Abba placed on my heart a message to His bride: “Seek My presence over the pressure.” I felt His invitation so clearly that it was almost like He was gently placing His hand over mine. He was asking us to pause, to stop rushing through decisions, to still our hearts long enough to hear His voice and receive His direction. He showed me that if I don’t yet have an answer it may not be because He is silent, but it may simply be because it is not His will to give it yet.
But then He showed me something that pierced my heart. His people are unable to discern distraction from distance. He is always near but they are losing His answers not because He is withholding them but because the enemy has filled our lives with endless noise. We are filled with fear, news, social media, endless scrolling, endless work and worry. All of it demanding our attention. Our minds are so full and our hearts are so restless, that we rarely create space to hear the whisper of the One who loves us most. It reminded me of His words: “Be still and know that I am God” (Psalm 46:10). And I realised stillness is the very ground where intimacy grows, but stillness is what we fight against most.

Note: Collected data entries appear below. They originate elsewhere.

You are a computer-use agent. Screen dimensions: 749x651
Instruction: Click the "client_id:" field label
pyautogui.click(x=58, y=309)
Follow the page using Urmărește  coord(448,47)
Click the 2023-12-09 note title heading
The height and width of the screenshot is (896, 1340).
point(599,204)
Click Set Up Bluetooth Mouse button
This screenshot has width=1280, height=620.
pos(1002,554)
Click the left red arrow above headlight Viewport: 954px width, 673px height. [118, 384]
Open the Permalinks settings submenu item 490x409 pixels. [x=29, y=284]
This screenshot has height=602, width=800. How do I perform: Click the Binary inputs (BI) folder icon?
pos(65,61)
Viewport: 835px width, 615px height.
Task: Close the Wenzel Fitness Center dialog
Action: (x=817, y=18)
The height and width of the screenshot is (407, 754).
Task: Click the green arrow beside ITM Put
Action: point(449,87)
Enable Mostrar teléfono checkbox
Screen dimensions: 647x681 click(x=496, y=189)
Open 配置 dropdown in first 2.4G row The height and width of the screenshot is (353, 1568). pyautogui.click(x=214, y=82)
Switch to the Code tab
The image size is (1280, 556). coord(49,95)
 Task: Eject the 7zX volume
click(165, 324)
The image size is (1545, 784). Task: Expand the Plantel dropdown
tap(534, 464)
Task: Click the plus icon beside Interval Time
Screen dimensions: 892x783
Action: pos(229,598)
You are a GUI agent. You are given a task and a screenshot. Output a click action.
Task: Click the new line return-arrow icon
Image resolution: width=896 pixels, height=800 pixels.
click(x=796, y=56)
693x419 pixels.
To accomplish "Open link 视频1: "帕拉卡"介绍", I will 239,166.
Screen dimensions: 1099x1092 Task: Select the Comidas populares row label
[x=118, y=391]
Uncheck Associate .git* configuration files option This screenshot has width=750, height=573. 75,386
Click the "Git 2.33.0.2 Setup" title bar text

He gave me a vision that was both beautiful and sobering. I saw a girl walking on a narrow path that led directly to the throne. In her hands she carried an old clock, its hands set at 12:00. With each step toward the throne, every passing minute opened new roads to the left and right, paths of distraction that looked easier, quicker, more appealing but had evil lurking deeper down the paths in the shadows. At 12:06, she turned aside onto one of those roads and she never reached the throne.
And Abba spoke: “I am the Maker of time, the Giver of time, the One who holds every breath, and every moment. But My people are not using their time for Me.” My heart sank. How often do we live like time belongs to us, when all along it is His gift? And this, these paths that seem easier and quicker lead us astray, away from His presence and in some instances straight into sin. The word says “My times are in Your hands” (Psalm 31:15), and yet we act as though our minutes and hours are ours to control, to fill, to waste. And here lies the conundrum of free will.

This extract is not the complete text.